-- Start of Material for the task --

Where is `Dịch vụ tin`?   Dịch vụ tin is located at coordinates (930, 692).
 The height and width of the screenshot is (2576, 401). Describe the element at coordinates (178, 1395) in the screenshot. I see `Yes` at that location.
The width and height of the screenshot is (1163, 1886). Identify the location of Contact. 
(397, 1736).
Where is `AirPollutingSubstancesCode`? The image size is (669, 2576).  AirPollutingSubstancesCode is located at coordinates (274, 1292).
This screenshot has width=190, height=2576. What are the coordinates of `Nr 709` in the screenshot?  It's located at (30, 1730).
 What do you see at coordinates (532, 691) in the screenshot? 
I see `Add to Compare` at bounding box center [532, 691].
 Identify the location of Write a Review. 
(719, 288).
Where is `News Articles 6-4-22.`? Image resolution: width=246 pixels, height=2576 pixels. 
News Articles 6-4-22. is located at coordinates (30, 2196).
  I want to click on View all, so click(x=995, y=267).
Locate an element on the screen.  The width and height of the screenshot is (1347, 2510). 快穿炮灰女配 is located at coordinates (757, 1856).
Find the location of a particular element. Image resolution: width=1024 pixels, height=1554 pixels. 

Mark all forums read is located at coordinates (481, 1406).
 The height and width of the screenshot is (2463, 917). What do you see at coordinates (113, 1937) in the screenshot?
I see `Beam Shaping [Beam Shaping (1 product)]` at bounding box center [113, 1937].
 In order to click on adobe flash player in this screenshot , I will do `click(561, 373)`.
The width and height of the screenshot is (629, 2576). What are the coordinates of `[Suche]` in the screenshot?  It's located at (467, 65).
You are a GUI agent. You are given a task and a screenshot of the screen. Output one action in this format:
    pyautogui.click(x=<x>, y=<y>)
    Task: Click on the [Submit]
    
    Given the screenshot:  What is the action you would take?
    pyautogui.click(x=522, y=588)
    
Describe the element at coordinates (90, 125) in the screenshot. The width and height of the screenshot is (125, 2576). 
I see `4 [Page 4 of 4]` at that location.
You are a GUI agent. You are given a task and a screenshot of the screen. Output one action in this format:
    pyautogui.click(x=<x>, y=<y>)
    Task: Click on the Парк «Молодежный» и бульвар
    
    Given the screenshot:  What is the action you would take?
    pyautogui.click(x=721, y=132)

-- End of Material for the task --

Task instructions :: Could you copy out word for word the lines beginning with the one that contains "Locate an element" and ending with the one that contains "center [113, 1937].", including both of those lines?

Solution ::
Locate an element on the screen.  The width and height of the screenshot is (1347, 2510). 快穿炮灰女配 is located at coordinates (757, 1856).
Find the location of a particular element. Image resolution: width=1024 pixels, height=1554 pixels. 

Mark all forums read is located at coordinates (481, 1406).
 The height and width of the screenshot is (2463, 917). What do you see at coordinates (113, 1937) in the screenshot?
I see `Beam Shaping [Beam Shaping (1 product)]` at bounding box center [113, 1937].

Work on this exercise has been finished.